▶ **EXERCISE OBJECTIVE**:
Copy out the following data line for line, keeping every character unchanged.

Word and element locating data
━━━━━━━━━━
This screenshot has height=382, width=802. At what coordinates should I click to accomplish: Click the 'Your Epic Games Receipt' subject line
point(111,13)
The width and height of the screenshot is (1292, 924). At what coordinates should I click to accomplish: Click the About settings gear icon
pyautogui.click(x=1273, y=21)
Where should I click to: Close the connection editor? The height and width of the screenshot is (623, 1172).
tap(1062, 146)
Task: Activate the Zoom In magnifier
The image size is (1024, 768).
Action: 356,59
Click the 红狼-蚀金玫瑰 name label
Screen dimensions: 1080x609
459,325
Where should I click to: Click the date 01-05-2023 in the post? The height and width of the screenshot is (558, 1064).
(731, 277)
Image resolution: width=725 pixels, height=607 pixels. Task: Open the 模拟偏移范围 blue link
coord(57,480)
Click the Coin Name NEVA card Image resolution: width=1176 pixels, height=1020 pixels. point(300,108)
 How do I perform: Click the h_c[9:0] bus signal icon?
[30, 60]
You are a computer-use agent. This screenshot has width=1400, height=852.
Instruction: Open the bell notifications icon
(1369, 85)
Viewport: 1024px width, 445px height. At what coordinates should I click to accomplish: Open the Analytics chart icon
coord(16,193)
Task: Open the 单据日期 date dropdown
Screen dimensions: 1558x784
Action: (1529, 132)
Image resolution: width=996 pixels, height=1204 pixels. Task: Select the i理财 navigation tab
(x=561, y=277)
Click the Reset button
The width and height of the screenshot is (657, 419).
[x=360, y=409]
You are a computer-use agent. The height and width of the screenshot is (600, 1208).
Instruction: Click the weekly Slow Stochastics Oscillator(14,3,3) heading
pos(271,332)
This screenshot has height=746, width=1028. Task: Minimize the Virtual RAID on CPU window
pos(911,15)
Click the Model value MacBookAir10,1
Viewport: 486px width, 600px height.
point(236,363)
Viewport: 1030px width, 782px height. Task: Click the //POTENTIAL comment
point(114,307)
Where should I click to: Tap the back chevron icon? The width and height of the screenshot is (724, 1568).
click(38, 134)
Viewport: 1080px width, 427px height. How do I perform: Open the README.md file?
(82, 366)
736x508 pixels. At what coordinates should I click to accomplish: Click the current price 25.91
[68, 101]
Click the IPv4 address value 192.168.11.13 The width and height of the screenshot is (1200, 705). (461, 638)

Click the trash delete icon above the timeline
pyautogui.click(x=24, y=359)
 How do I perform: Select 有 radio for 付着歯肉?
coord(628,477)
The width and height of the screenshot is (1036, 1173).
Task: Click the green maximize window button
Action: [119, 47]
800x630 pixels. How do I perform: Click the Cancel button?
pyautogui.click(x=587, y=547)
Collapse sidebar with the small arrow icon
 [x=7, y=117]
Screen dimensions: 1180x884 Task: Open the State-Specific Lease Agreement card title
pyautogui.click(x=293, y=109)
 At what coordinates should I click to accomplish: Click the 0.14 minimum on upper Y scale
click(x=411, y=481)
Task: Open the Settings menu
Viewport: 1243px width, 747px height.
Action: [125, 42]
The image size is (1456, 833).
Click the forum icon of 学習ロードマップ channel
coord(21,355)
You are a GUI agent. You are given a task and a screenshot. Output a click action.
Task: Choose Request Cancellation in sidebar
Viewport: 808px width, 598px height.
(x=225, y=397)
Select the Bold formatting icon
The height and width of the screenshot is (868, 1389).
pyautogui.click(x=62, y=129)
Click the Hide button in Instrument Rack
━━━━━━━━━━
▶ **EXPECTED OUTPUT**:
This screenshot has height=382, width=802. At what coordinates should I click to accomplish: Click the 'Your Epic Games Receipt' subject line
point(111,13)
The width and height of the screenshot is (1292, 924). At what coordinates should I click to accomplish: Click the About settings gear icon
pyautogui.click(x=1273, y=21)
Where should I click to: Close the connection editor? The height and width of the screenshot is (623, 1172).
tap(1062, 146)
Task: Activate the Zoom In magnifier
The image size is (1024, 768).
Action: 356,59
Click the 红狼-蚀金玫瑰 name label
Screen dimensions: 1080x609
459,325
Where should I click to: Click the date 01-05-2023 in the post? The height and width of the screenshot is (558, 1064).
(731, 277)
Image resolution: width=725 pixels, height=607 pixels. Task: Open the 模拟偏移范围 blue link
coord(57,480)
Click the Coin Name NEVA card Image resolution: width=1176 pixels, height=1020 pixels. point(300,108)
 How do I perform: Click the h_c[9:0] bus signal icon?
[30, 60]
You are a computer-use agent. This screenshot has width=1400, height=852.
Instruction: Open the bell notifications icon
(1369, 85)
Viewport: 1024px width, 445px height. At what coordinates should I click to accomplish: Open the Analytics chart icon
coord(16,193)
Task: Open the 单据日期 date dropdown
Screen dimensions: 1558x784
Action: (1529, 132)
Image resolution: width=996 pixels, height=1204 pixels. Task: Select the i理财 navigation tab
(x=561, y=277)
Click the Reset button
The width and height of the screenshot is (657, 419).
[x=360, y=409]
You are a computer-use agent. The height and width of the screenshot is (600, 1208).
Instruction: Click the weekly Slow Stochastics Oscillator(14,3,3) heading
pos(271,332)
This screenshot has height=746, width=1028. Task: Minimize the Virtual RAID on CPU window
pos(911,15)
Click the Model value MacBookAir10,1
Viewport: 486px width, 600px height.
point(236,363)
Viewport: 1030px width, 782px height. Task: Click the //POTENTIAL comment
point(114,307)
Where should I click to: Tap the back chevron icon? The width and height of the screenshot is (724, 1568).
click(38, 134)
Viewport: 1080px width, 427px height. How do I perform: Open the README.md file?
(82, 366)
736x508 pixels. At what coordinates should I click to accomplish: Click the current price 25.91
[68, 101]
Click the IPv4 address value 192.168.11.13 The width and height of the screenshot is (1200, 705). (461, 638)

Click the trash delete icon above the timeline
pyautogui.click(x=24, y=359)
 How do I perform: Select 有 radio for 付着歯肉?
coord(628,477)
The width and height of the screenshot is (1036, 1173).
Task: Click the green maximize window button
Action: [119, 47]
800x630 pixels. How do I perform: Click the Cancel button?
pyautogui.click(x=587, y=547)
Collapse sidebar with the small arrow icon
 [x=7, y=117]
Screen dimensions: 1180x884 Task: Open the State-Specific Lease Agreement card title
pyautogui.click(x=293, y=109)
 At what coordinates should I click to accomplish: Click the 0.14 minimum on upper Y scale
click(x=411, y=481)
Task: Open the Settings menu
Viewport: 1243px width, 747px height.
Action: [125, 42]
The image size is (1456, 833).
Click the forum icon of 学習ロードマップ channel
coord(21,355)
You are a GUI agent. You are given a task and a screenshot. Output a click action.
Task: Choose Request Cancellation in sidebar
Viewport: 808px width, 598px height.
(x=225, y=397)
Select the Bold formatting icon
The height and width of the screenshot is (868, 1389).
pyautogui.click(x=62, y=129)
Click the Hide button in Instrument Rack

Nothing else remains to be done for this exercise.